Par la rédaction d’Africa Dixit
Le 29 mai 2025, lors des Assemblées annuelles de la Banque africaine de développement (BAD) à Abidjan, le Mauritanien Sidi Ould Tah a été élu neuvième président de l’institution, succédant au Nigérian Akinwumi Adesina, dont le mandat s’achèvera le 31 août prochain. M. Tah prendra officiellement ses fonctions le 1er septembre 2025, pour un mandat de cinq ans.
Une élection marquée par une large majorité
L’élection s’est déroulée en trois tours de scrutin.
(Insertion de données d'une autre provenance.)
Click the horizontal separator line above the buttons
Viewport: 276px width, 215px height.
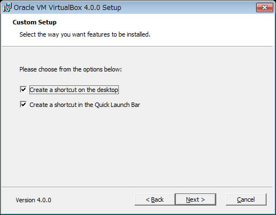point(137,187)
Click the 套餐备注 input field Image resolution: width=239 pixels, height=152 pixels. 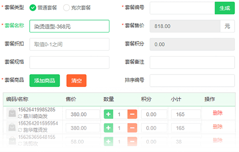click(192, 63)
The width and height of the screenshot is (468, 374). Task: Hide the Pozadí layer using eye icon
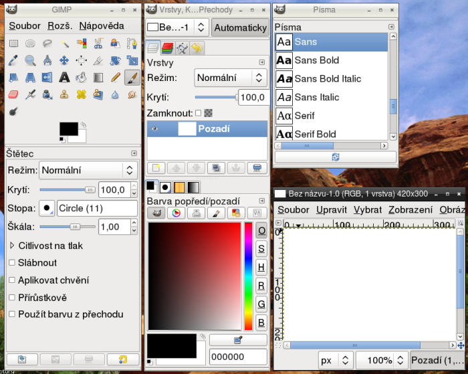156,129
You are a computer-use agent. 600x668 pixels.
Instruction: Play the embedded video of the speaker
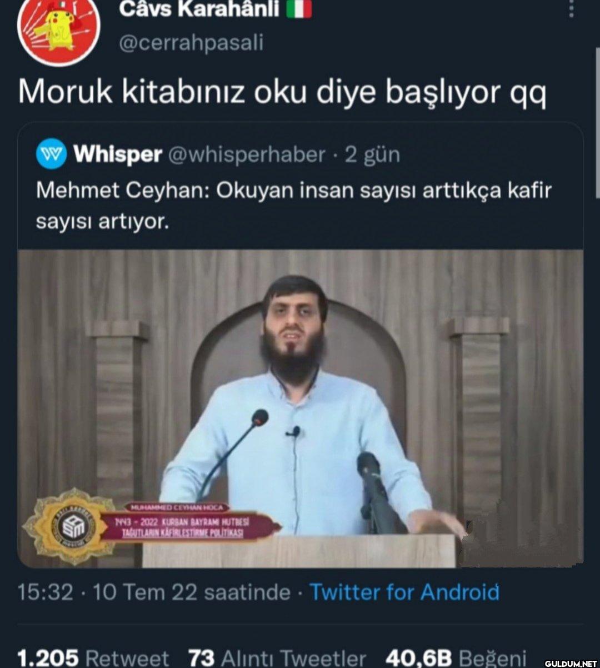(x=301, y=408)
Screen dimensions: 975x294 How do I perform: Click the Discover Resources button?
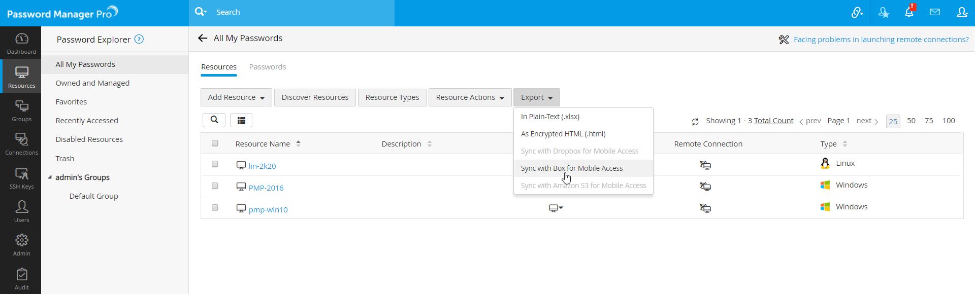315,97
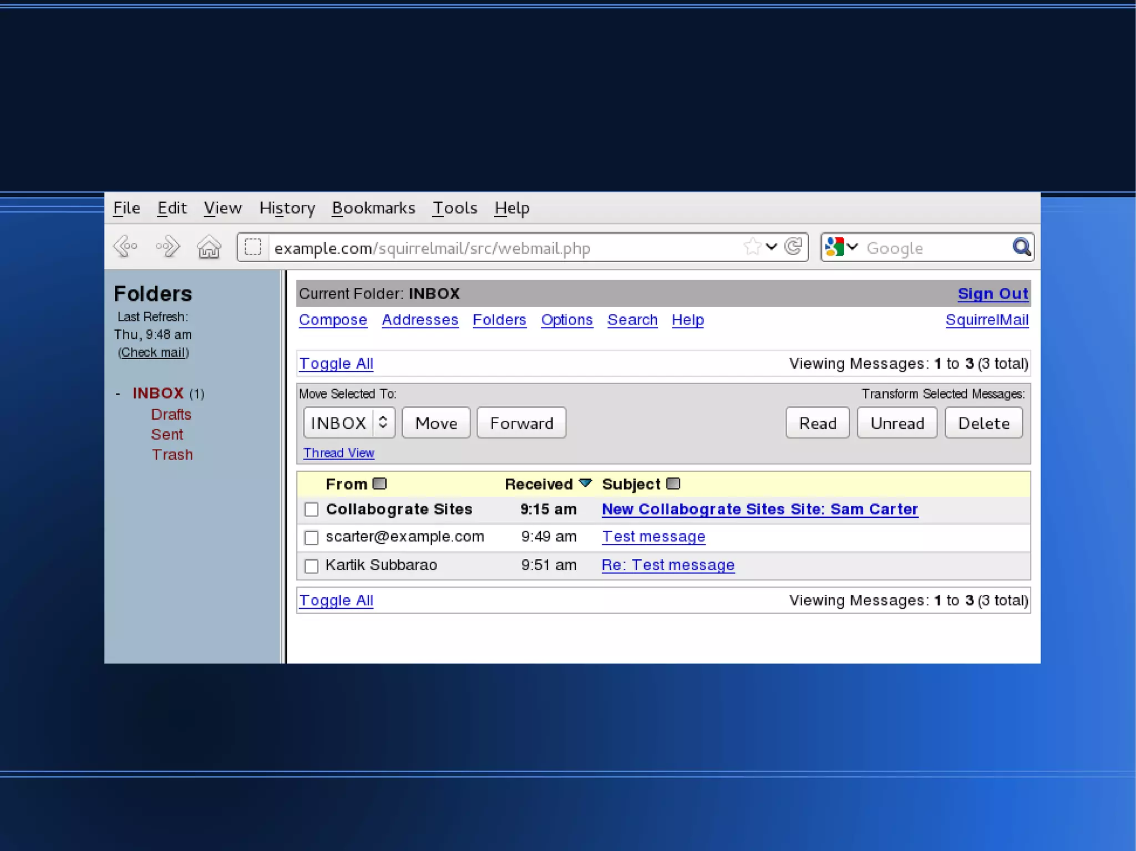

M. Tah a obtenu 76,18 % des voix totales et 72,37 % des voix régionales, surpassant largement ses concurrents, notamment le Zambien Samuel Maimbo (20,26 %) et le Sénégalais Amadou Hott (3,55 %).
Un parcours riche en expérience
Fort de plus de 35 ans d’expérience en finance africaine et internationale, Sidi Ould Tah a dirigé la Banque arabe pour le développement économique en Afrique (BADEA) pendant une décennie, transformant l’institution en quadruplant son bilan et en obtenant une notation AAA. Il a également occupé des postes ministériels en Mauritanie, notamment en tant que ministre de l’Économie et des Finances.
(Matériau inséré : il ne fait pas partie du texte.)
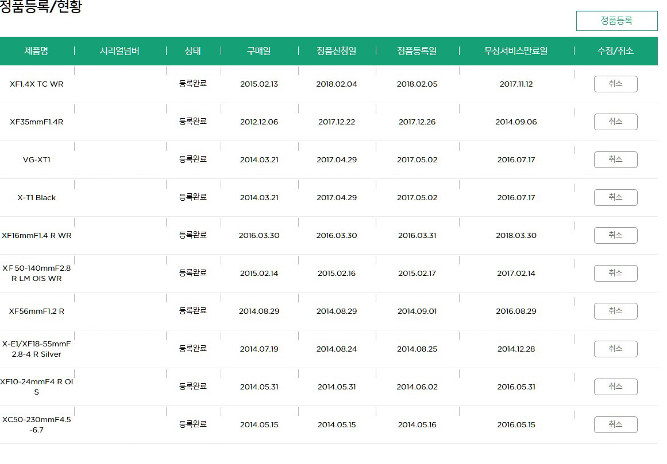Cancel the XF1.4X TC WR registration
This screenshot has height=464, width=667.
(x=615, y=84)
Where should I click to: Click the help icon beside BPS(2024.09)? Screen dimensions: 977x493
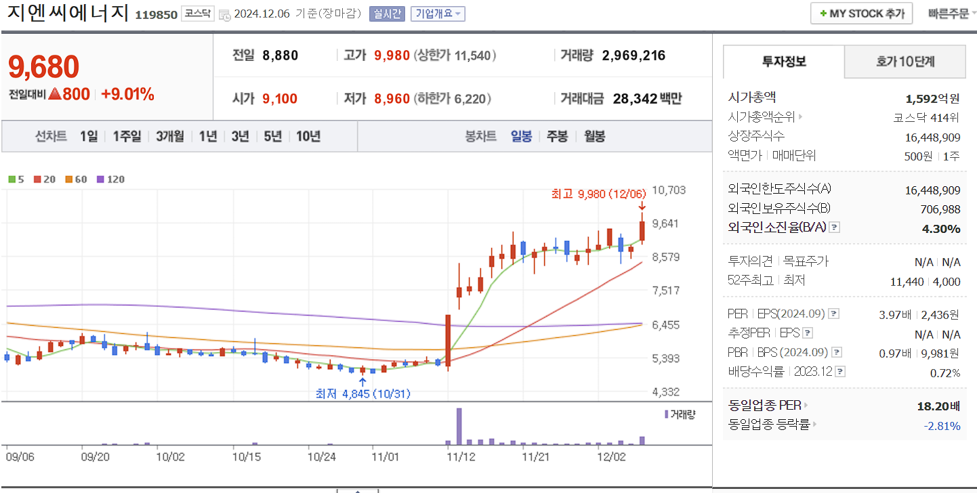coord(836,351)
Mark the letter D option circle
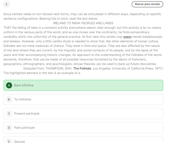 click(x=9, y=128)
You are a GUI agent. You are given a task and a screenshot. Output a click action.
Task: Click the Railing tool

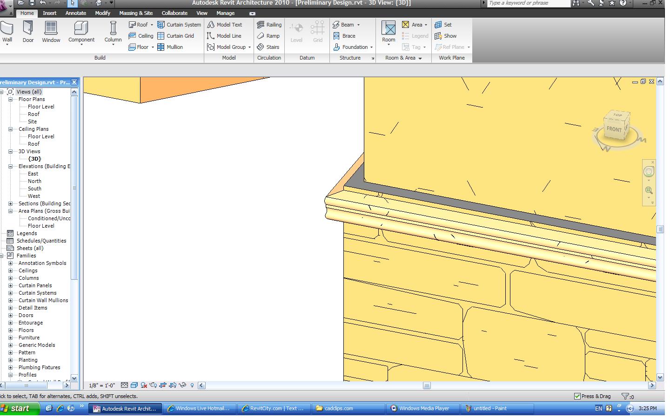[269, 25]
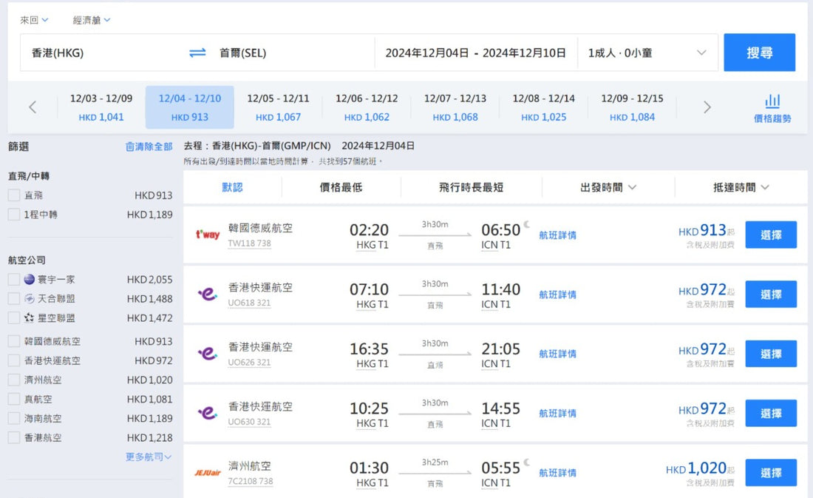Switch to the 價格最低 sort tab
This screenshot has height=498, width=813.
coord(341,187)
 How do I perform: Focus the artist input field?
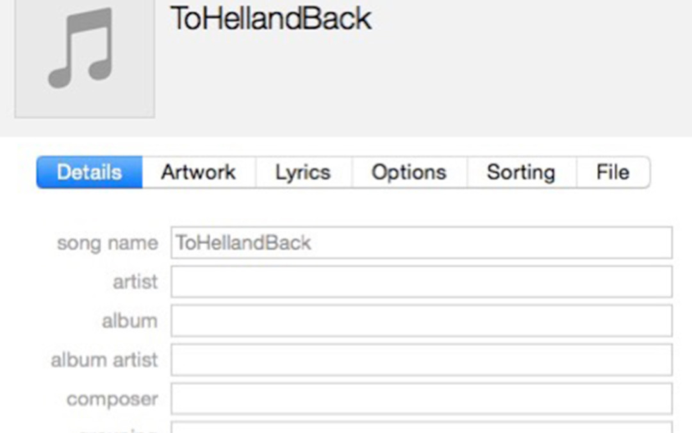coord(421,282)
Des défis majeurs à relever
La présidence de M. Tah intervient à un moment crucial pour la BAD. L’institution fait face à des défis financiers, notamment la réduction de 555 millions de dollars de la contribution des États-Unis au Fonds africain de développement (FAD), qui soutient les pays les plus pauvres du continent. De plus, l’Afrique doit combler un déficit annuel de financement estimé à plus de 400 milliards de dollars pour sa transformation structurelle.
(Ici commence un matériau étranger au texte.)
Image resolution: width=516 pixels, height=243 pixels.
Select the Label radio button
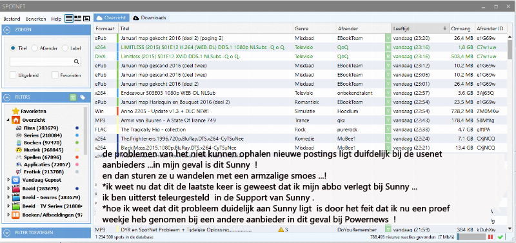point(65,48)
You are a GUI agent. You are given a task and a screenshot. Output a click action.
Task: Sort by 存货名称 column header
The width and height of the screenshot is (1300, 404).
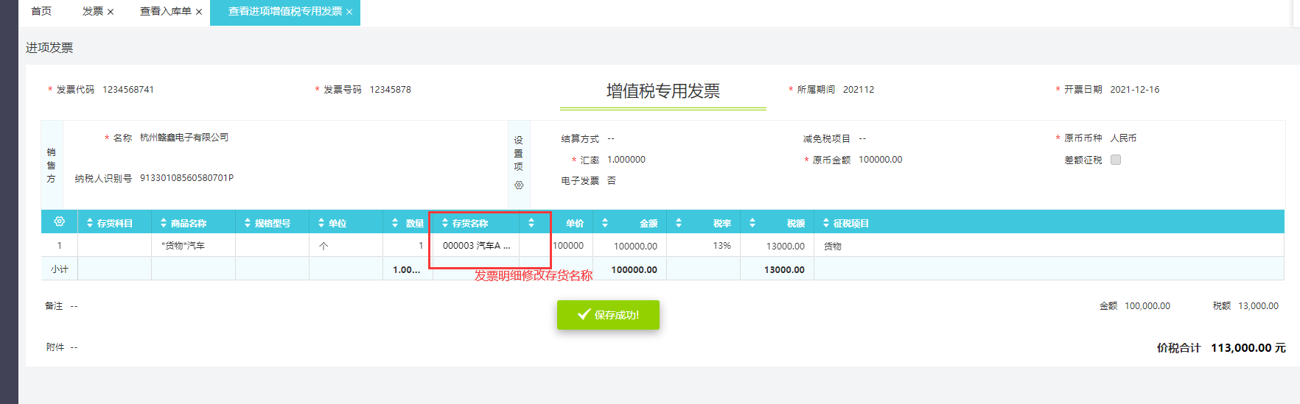[445, 223]
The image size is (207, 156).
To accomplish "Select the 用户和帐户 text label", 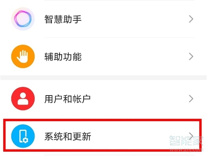I will pos(68,99).
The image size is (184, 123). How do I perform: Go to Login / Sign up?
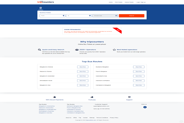click(x=141, y=2)
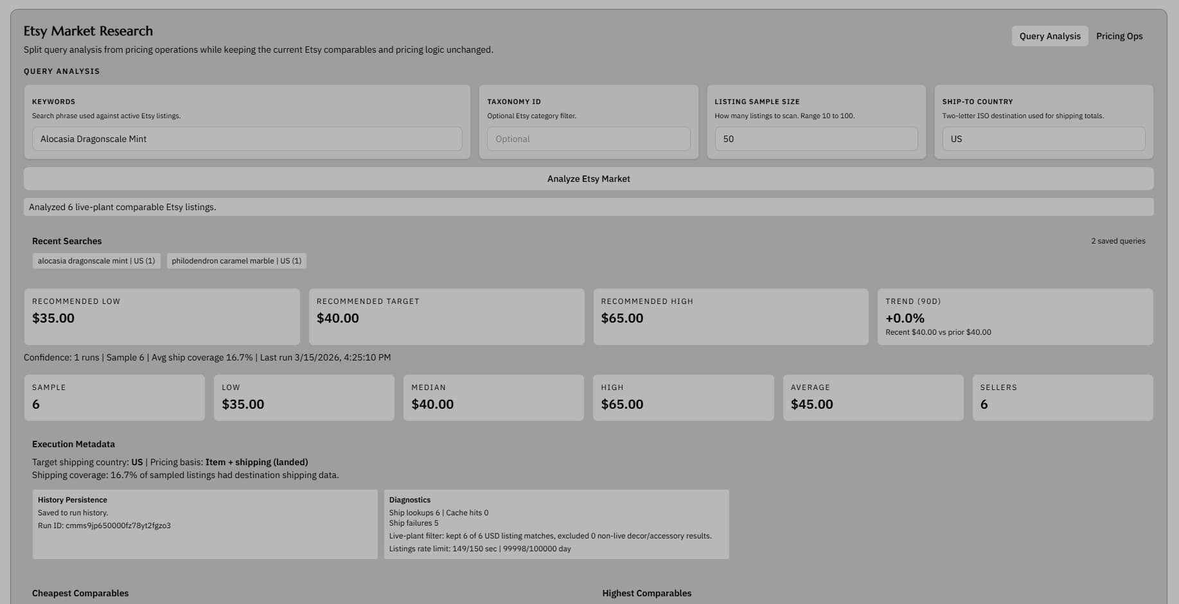The height and width of the screenshot is (604, 1179).
Task: Click the '2 saved queries' label
Action: coord(1118,241)
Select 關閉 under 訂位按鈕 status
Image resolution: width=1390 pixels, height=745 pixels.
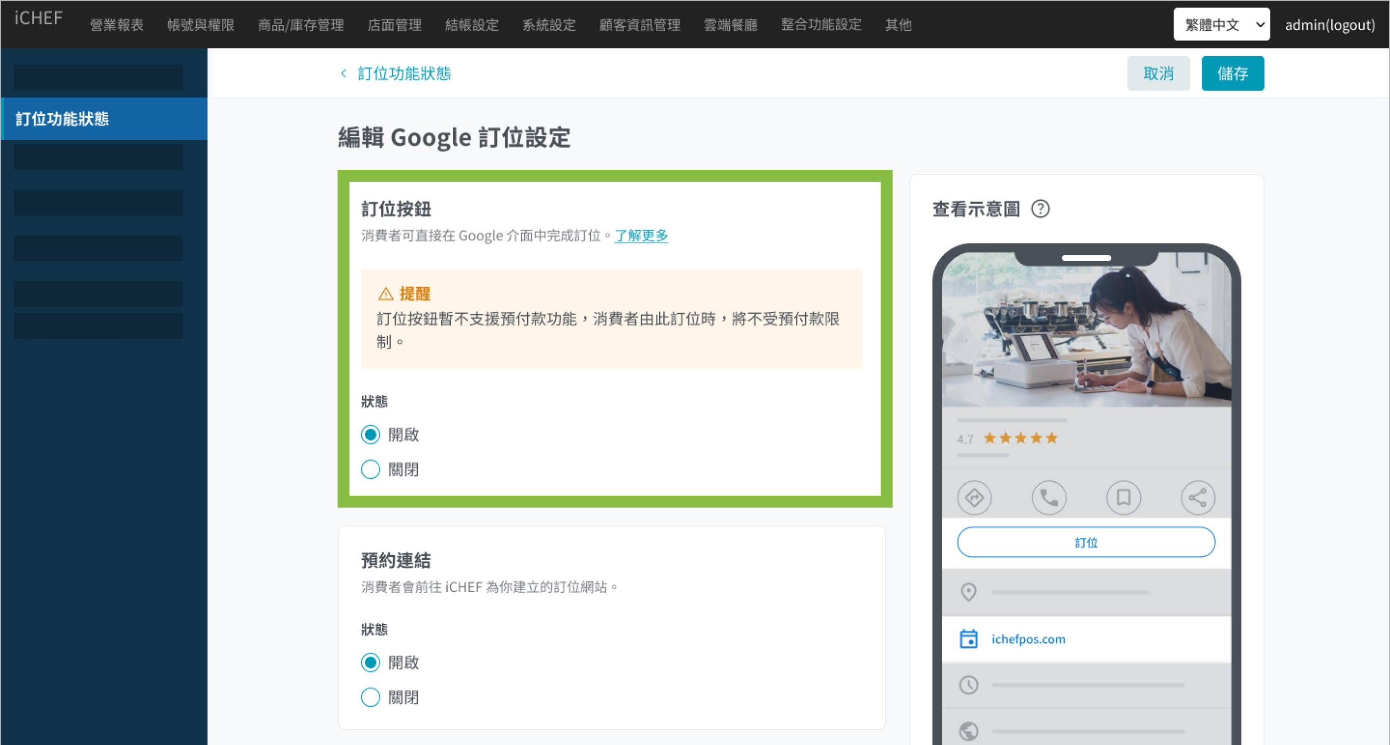pos(371,469)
M. Tah devra également naviguer dans un contexte économique mondial incertain, marqué par des tensions commerciales, des chocs climatiques et une dette croissante des pays africains. Il est attendu qu’il renforce les partenariats avec des pays comme l’Arabie saoudite, les Émirats arabes unis et la Chine pour diversifier les sources de financement.
Une vision pour l’avenir
Dans son discours inaugural, M. Tah a déclaré : « Au travail maintenant ! Je suis prêt. » Il a exprimé sa volonté de mobiliser les ressources nécessaires pour soutenir le développement durable de l’Afrique, en mettant l’accent sur l’innovation, la résilience et la coopération régionale.